*PROBLEM STATEMENT:* Beneath this instruction is a listing; print exactly the lines in it starting at the line that contains "Add a new playlist with plus icon" and going through the line that contains "Open the browser extensions puzzle icon".

*THE INPUT:*
Content starts
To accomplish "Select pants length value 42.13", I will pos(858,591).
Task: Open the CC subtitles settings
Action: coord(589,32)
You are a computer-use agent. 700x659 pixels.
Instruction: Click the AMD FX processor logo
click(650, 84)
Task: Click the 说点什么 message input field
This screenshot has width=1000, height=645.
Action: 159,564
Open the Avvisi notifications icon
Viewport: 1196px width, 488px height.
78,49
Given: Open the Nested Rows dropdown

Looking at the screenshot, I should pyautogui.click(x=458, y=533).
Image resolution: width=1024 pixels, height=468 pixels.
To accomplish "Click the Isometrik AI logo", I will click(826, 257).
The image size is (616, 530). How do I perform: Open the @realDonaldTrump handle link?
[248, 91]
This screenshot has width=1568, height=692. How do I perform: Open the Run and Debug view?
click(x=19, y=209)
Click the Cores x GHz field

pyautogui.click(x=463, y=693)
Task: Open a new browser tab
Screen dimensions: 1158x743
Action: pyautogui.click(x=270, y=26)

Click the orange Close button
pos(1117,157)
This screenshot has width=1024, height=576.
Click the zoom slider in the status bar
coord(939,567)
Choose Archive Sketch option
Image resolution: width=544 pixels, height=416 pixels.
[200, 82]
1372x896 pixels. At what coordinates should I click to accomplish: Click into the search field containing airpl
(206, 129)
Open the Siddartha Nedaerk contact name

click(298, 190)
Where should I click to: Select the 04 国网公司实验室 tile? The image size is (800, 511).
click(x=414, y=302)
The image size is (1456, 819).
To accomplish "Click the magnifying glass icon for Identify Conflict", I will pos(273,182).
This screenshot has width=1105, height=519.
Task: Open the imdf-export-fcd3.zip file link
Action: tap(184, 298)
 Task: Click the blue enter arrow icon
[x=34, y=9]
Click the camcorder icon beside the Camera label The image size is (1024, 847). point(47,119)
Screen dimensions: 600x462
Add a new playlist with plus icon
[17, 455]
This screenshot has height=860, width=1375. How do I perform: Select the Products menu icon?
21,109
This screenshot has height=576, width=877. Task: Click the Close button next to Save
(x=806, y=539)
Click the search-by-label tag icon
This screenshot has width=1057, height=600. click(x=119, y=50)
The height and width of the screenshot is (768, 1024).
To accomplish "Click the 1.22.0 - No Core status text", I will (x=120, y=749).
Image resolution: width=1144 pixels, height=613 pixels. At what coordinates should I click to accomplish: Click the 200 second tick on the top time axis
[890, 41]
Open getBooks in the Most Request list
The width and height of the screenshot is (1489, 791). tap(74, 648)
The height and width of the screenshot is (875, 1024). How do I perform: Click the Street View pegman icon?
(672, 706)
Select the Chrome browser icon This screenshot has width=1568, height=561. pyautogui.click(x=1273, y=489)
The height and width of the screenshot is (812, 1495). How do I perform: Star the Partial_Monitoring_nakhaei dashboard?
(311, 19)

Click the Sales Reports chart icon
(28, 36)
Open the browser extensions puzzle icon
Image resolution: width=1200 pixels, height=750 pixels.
Content ends
*SOLUTION:*
Add a new playlist with plus icon
[17, 455]
This screenshot has height=860, width=1375. How do I perform: Select the Products menu icon?
21,109
This screenshot has height=576, width=877. Task: Click the Close button next to Save
(x=806, y=539)
Click the search-by-label tag icon
This screenshot has width=1057, height=600. click(x=119, y=50)
The height and width of the screenshot is (768, 1024).
To accomplish "Click the 1.22.0 - No Core status text", I will (x=120, y=749).
Image resolution: width=1144 pixels, height=613 pixels. At what coordinates should I click to accomplish: Click the 200 second tick on the top time axis
[890, 41]
Open getBooks in the Most Request list
The width and height of the screenshot is (1489, 791). tap(74, 648)
The height and width of the screenshot is (875, 1024). How do I perform: Click the Street View pegman icon?
(672, 706)
Select the Chrome browser icon This screenshot has width=1568, height=561. pyautogui.click(x=1273, y=489)
The height and width of the screenshot is (812, 1495). How do I perform: Star the Partial_Monitoring_nakhaei dashboard?
(311, 19)

Click the Sales Reports chart icon
(28, 36)
Open the browser extensions puzzle icon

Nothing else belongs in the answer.